**The problem:** Starting at the line that contains "You are a GUI", retype each line to the end of the listing below. Include both ends, but not the pictures.

**Dataset content:**
•••••
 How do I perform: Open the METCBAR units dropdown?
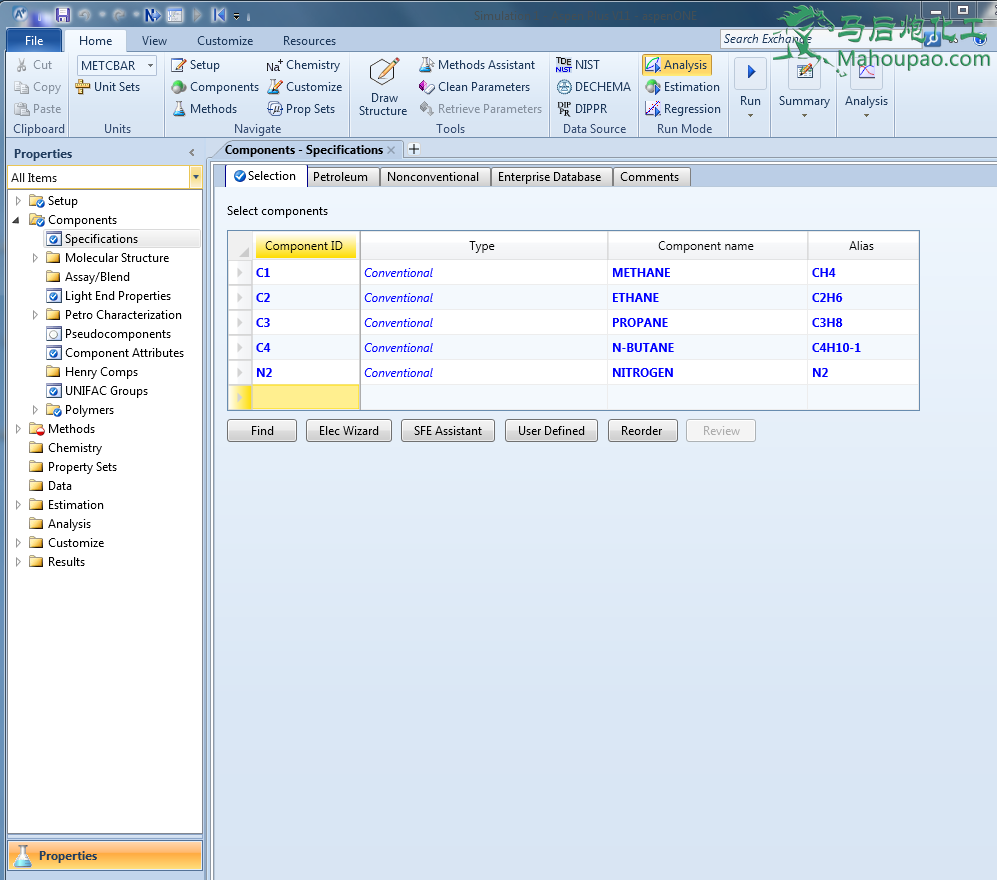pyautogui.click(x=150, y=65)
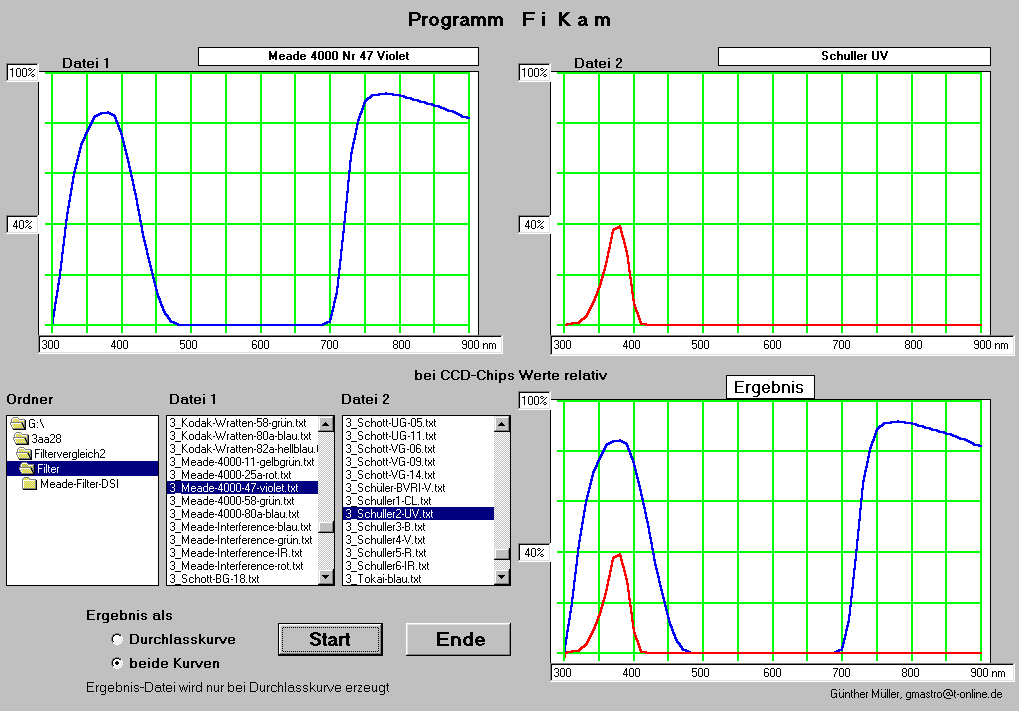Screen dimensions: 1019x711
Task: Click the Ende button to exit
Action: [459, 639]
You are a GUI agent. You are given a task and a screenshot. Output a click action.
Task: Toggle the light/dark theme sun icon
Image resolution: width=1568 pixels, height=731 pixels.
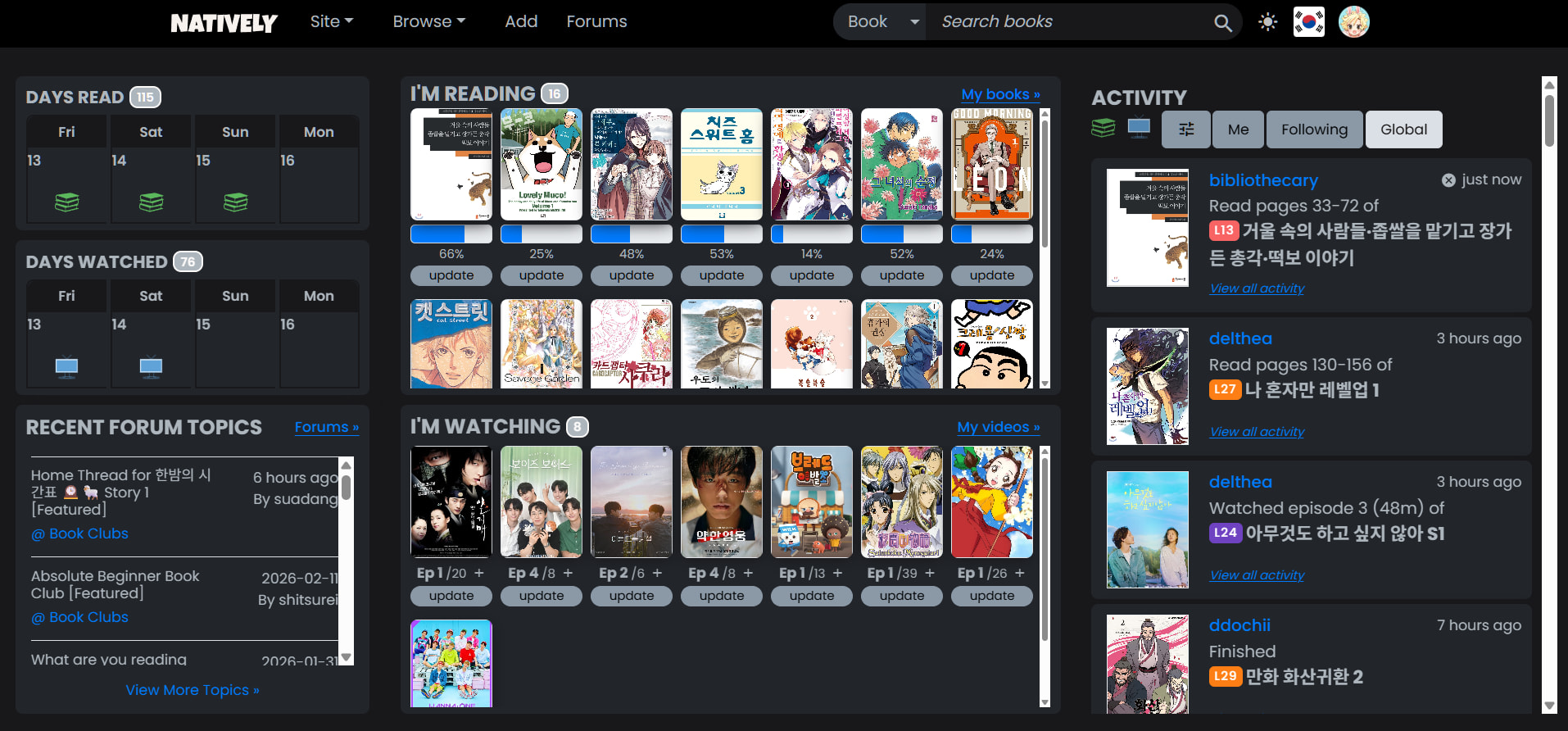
•••••
**The answer:**
You are a GUI agent. You are given a task and a screenshot. Output a click action.
Task: Toggle the light/dark theme sun icon
Image resolution: width=1568 pixels, height=731 pixels.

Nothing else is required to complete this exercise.